» EXERCISE TASK:
Please rewrite the items between the line holding "You are a computer-use" and the end of the items, inclusive, swapping "text box" for "input field" and keeping everything else the same. Leave the pictures out of your answer.

[start STORED ROWS]

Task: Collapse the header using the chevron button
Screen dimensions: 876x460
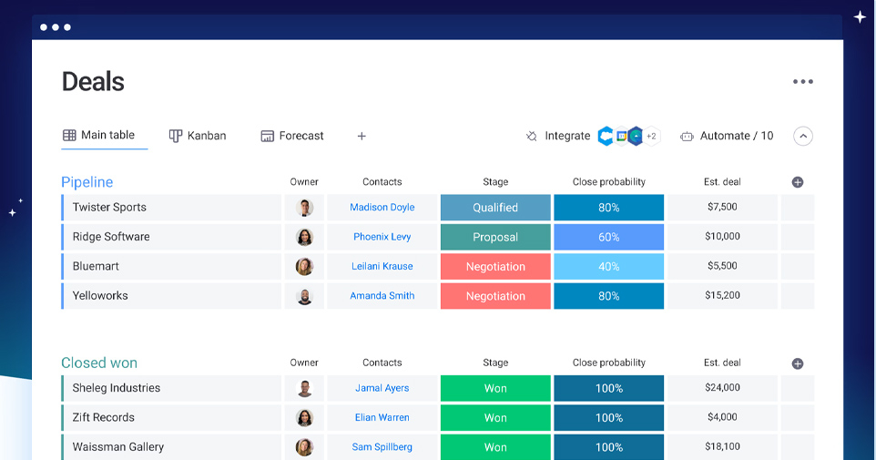Action: point(803,137)
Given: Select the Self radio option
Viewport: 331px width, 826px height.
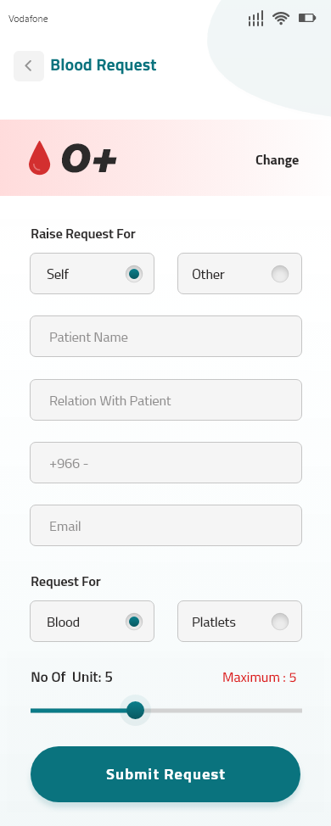Looking at the screenshot, I should point(93,273).
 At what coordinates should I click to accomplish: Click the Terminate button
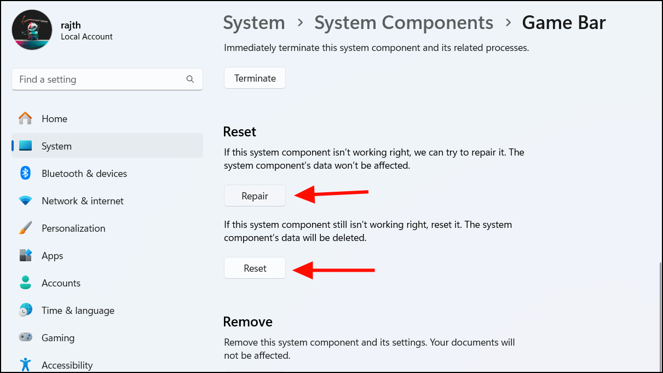255,78
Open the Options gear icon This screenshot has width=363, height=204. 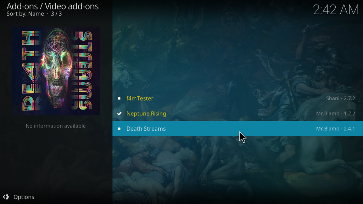6,197
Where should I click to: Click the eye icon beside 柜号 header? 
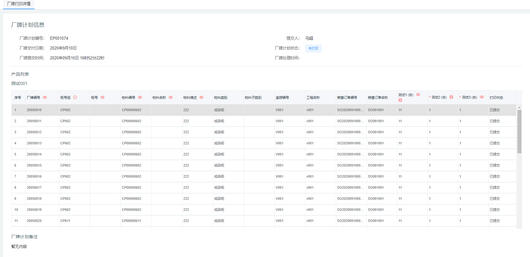(x=102, y=97)
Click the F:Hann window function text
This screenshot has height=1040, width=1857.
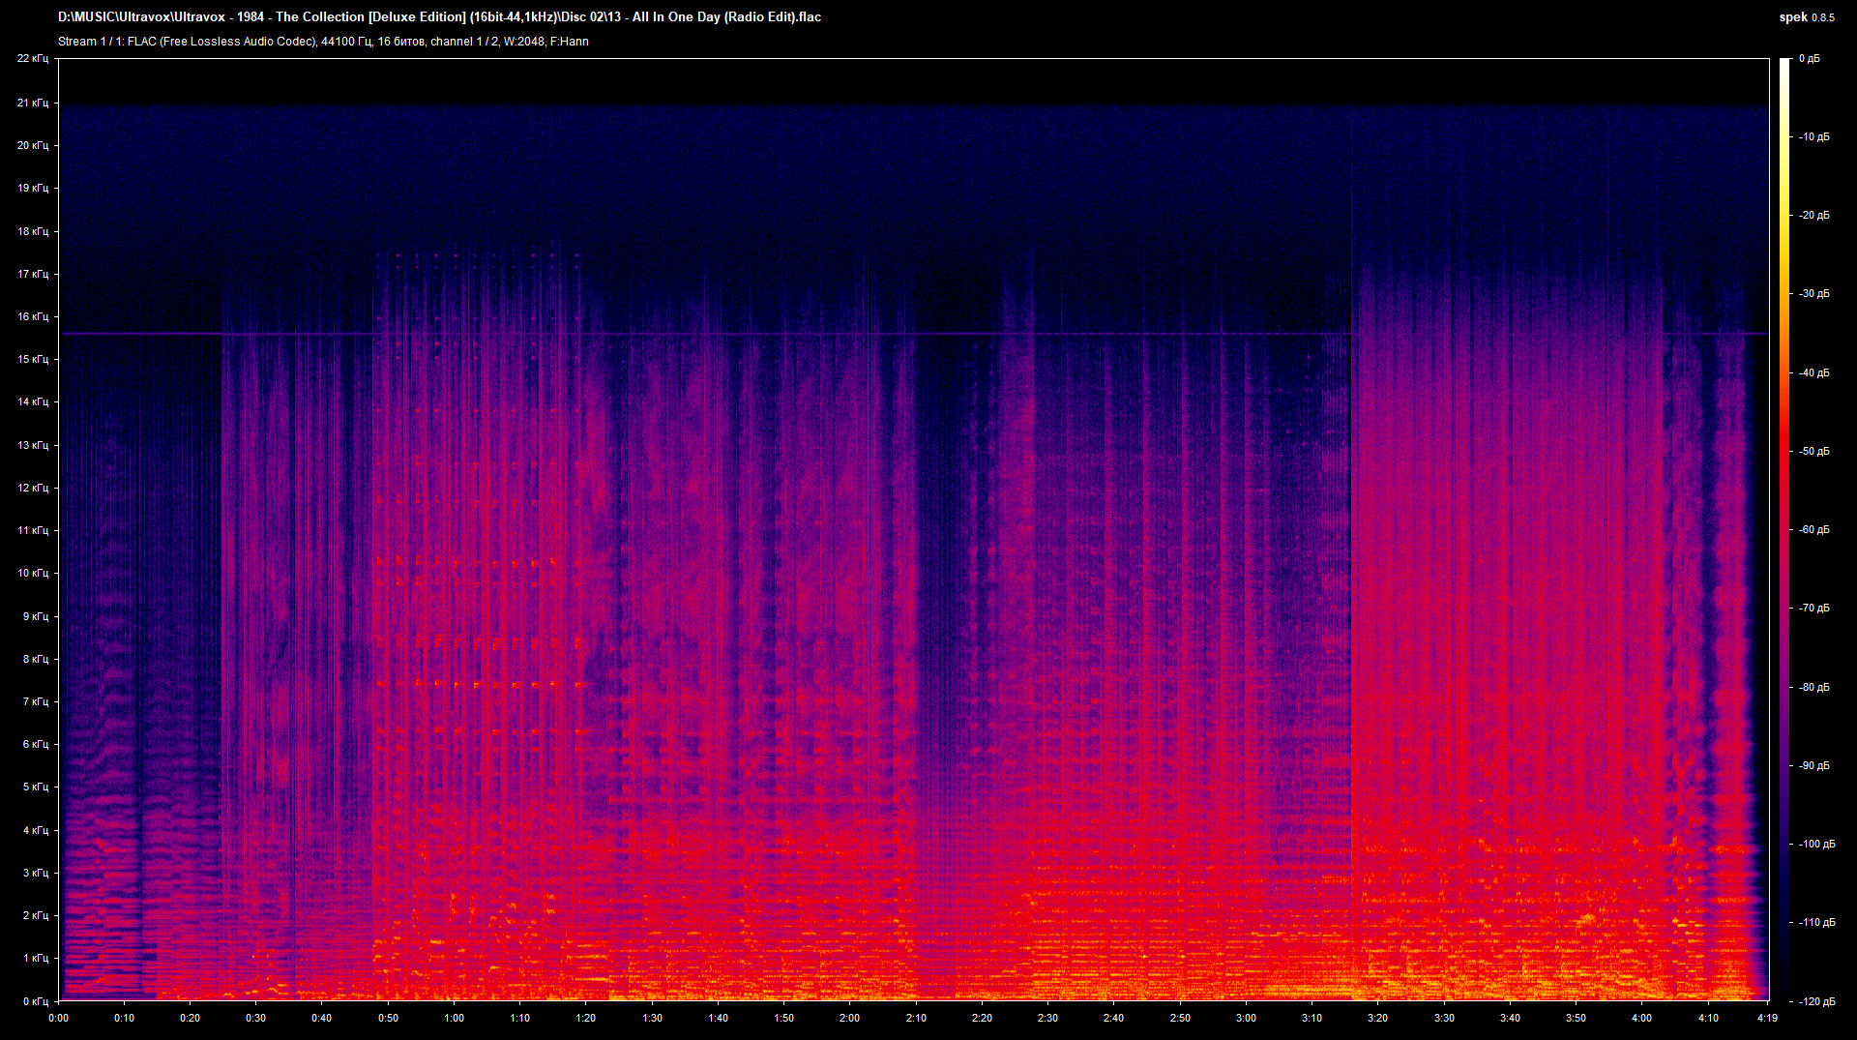click(x=573, y=42)
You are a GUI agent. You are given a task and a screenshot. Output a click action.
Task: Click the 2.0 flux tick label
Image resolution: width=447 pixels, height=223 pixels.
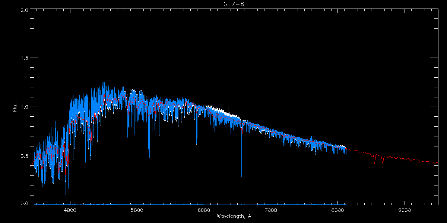[x=24, y=10]
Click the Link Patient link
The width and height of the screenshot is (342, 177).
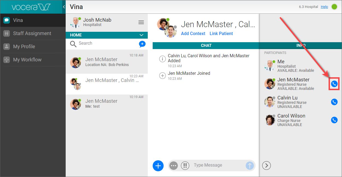(221, 33)
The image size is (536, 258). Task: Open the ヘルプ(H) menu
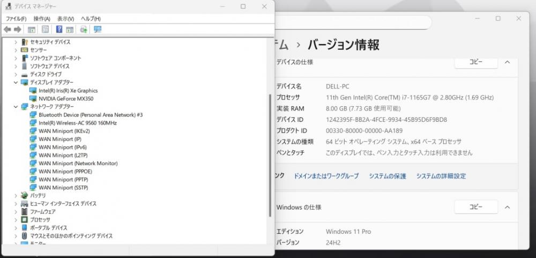pos(91,19)
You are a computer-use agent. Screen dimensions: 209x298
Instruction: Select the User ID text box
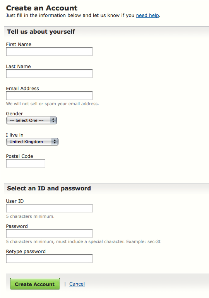(49, 208)
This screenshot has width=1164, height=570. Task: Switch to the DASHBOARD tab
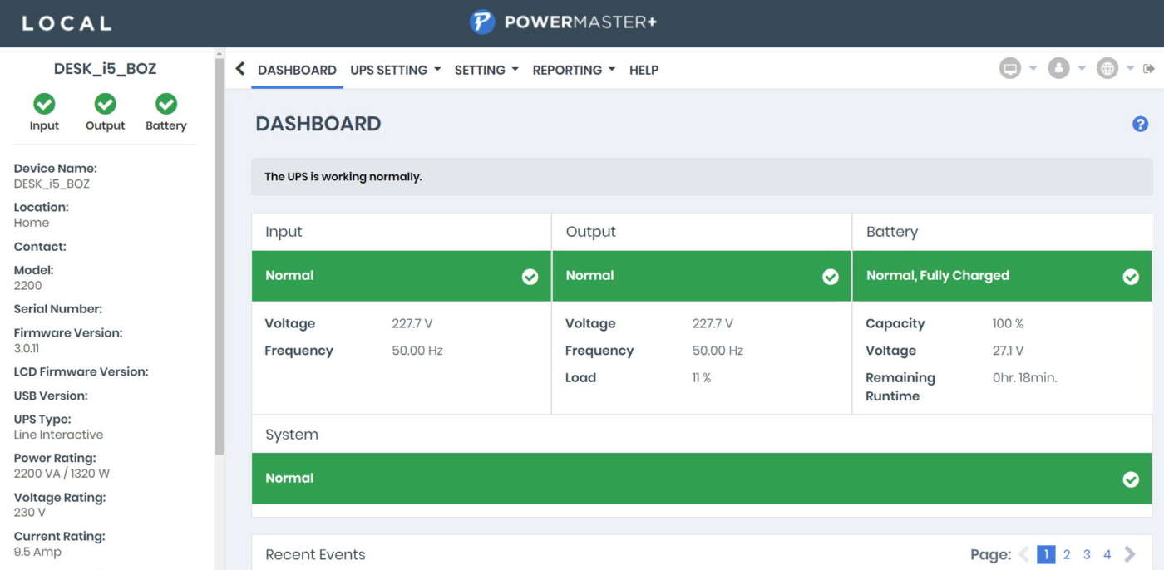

[end STORED ROWS]

» EXERCISE ANSWER:
You are a computer-use agent. Screen dimensions: 209x298
Instruction: Select the User ID input field
(49, 208)
This screenshot has width=1164, height=570. Task: Switch to the DASHBOARD tab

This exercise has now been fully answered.